SEE’s biodiversity surveys and ecosystem assessments have been instrumental in the establishment of 14 protected areas and marine parks.

Examples include:

Tanzania's first multi-user marine protected area, the Mafia Island Marine Park (MIMP), was established
   following management recommendations and data from SEE’s surveys. The marine park warden and 
   technical advisor are ex-SEE staff. MIMP is widely hailed as the world’s most successful multi-user marine 
   park and continues to conserve the marine flora and fauna of Mafia Island and the sustainability of local
   livelihoods.
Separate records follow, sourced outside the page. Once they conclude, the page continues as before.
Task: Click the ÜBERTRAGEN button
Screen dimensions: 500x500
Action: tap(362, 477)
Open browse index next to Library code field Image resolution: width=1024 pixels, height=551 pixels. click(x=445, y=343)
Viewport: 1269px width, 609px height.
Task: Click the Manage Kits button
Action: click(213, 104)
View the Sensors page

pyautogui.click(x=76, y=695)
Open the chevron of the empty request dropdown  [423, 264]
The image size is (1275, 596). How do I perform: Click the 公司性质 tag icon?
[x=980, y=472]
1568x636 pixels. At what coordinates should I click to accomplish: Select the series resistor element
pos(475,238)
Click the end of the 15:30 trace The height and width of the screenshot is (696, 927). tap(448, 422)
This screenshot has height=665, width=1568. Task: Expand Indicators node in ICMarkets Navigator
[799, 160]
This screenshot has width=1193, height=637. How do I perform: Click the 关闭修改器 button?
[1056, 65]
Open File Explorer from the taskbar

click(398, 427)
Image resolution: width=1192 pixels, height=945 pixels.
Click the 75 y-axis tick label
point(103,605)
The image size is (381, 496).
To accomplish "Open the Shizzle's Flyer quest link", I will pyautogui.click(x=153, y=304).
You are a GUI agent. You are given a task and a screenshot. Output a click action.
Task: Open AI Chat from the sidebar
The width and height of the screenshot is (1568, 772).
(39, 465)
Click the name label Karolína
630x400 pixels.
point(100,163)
Twenty years on, SEE continues to work closely with the MIMP authorities to inform the
   management of the park.

Mozambique’s Quirimbas National Park, the first national marine park to be designated since Mozambiquan
   independence, was founded using information and recommendations from SEE’s survey work.

The Southern Mikea region of Madagascar has been gazetted as a protected area based on SEE’s
   comprehensive research into the conservation importance of the area.

The Montagne de Francais in Madagascar has been incorporated into the Ramena complex of protected
   areas based on SEE’s research in the region.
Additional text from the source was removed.